The split is reminiscent of Kotter's distinction between leadership and management (Kotter, 2000), and Kotter's work seems to be directly relevant to the way we do, and do not, perceive the role of project management today.
Kotter on Management and Leadership
Kotter differentiates leadership from management in four ways (Exhibit 4). The “management” dimension is exactly the “efficiency” model that underlies PMBOK Guide: planning, organizing, and controlling – consistency. Yet managing projects requires that directions should be established, value optimized, and upside opportunities created (“creating an agenda”); alignment is at the heart of managing today's construction, auto, and aerospace projects (“developing a network…”). Few projects are successful without motivation (“execution”) and, as we have seen, projects need to produce business change, as well as deliver predictable outcomes, in an orderly manner.
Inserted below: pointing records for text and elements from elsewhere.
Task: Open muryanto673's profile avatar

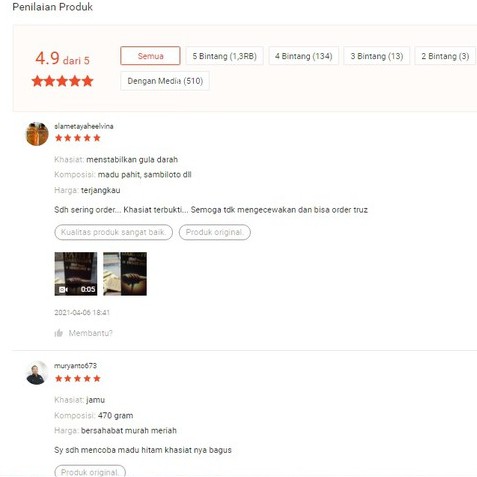Action: click(x=37, y=373)

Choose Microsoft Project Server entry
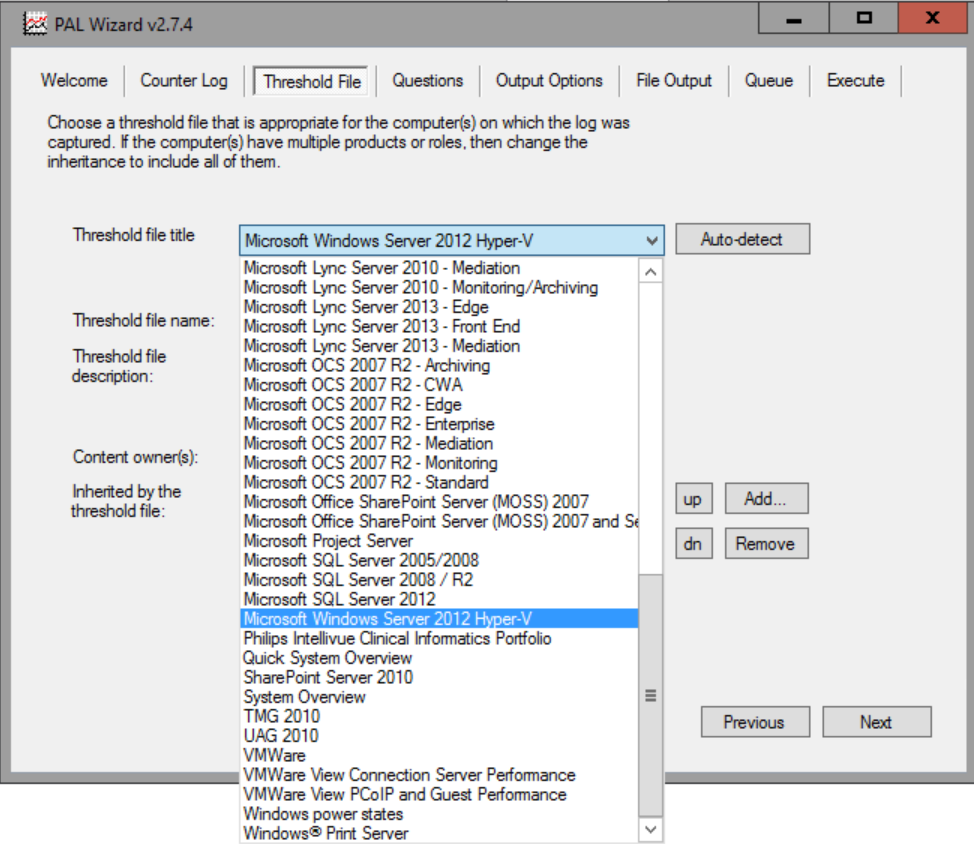(328, 541)
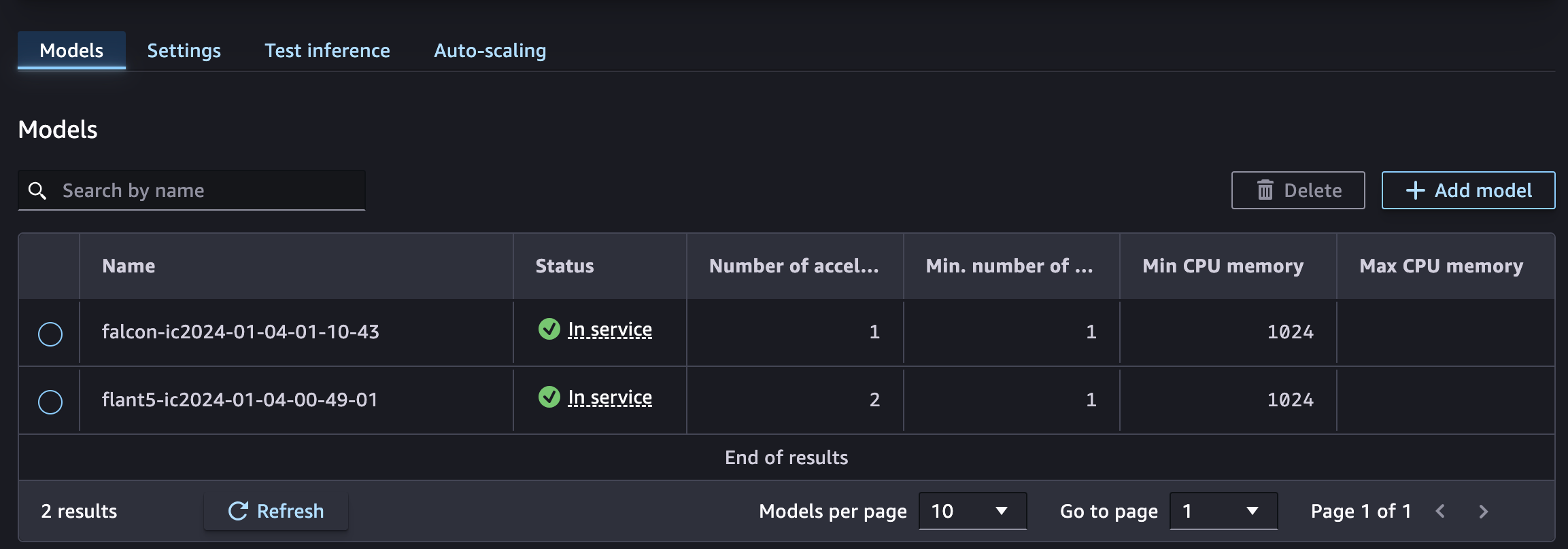Click green check icon for falcon model
Viewport: 1568px width, 549px height.
coord(549,330)
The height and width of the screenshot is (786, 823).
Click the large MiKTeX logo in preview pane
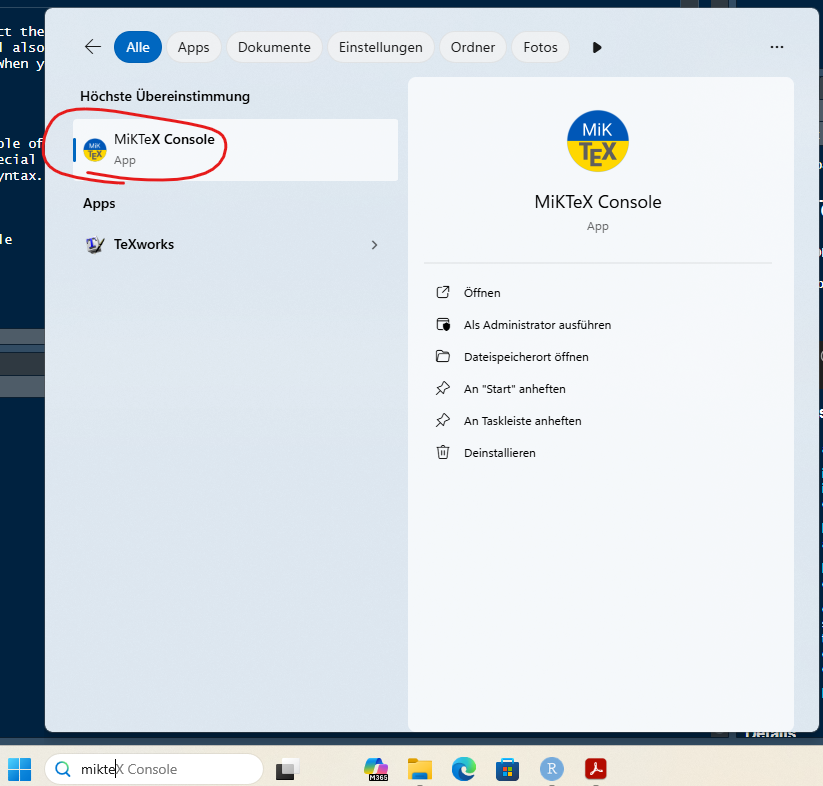tap(598, 141)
(Kotter's efficiency/ effectiveness characterization has more recently been taken up by Miller and Lessard and others working on the IMEC research into Large Engineering Projects (Miller and Lessard, 2000): “Efficiency, an internally oriented method of evaluation, focuses on costs, schedules, and technical performance; the project management measures of success…Effectiveness is overall utility…effective projects create their own value…and can generally survive their own inefficiencies” (pp 114-15).
The key point is that, while leadership is likely to be more to the fore in the front end of projects and in program management, both are needed, even in execution. Effectiveness and efficiency are important and are both required in the successful management of projects.
Conclusions
Clearly, project and program management is widely used as a means of implementing corporate and business strategy, and is a key business process. We can expect strategies to be aligned and moved from the corporate level through programs and projects in a systematic and hierarchical manner. There is a cascade of moving from corporate planning at the enterprise level through portfolio management into programs and projects, although there is flow up from projects to corporate strategy too (e.g., over resources, and as implementation alters the strategic landscape). Within this framework, project strategy is managed dynamically.
Project and program strategy is developed and maintained by project/program leadership teams and governance through project management processes, managed within the context of business strategy. Value management is widely used in optimizing the strategy, often in combination with risk management.
Project management is not divorced from enterprise-level management. Nor is it just an execution activity with no role in the front-end stages of project definition. Furthermore, it is not only a '"‘planning, organizing, controlling" activity; it also embraces leadership: setting an agenda, encouraging alignment, motivating, and inspiring – creating change – predictably.
Acknowledgement
I would like to acknowledge the enormous contribution of Ashley Jamieson, Research Fellow at the UCL Center for Research in the Management of Projects, to the work reported here and in the preparation of the text.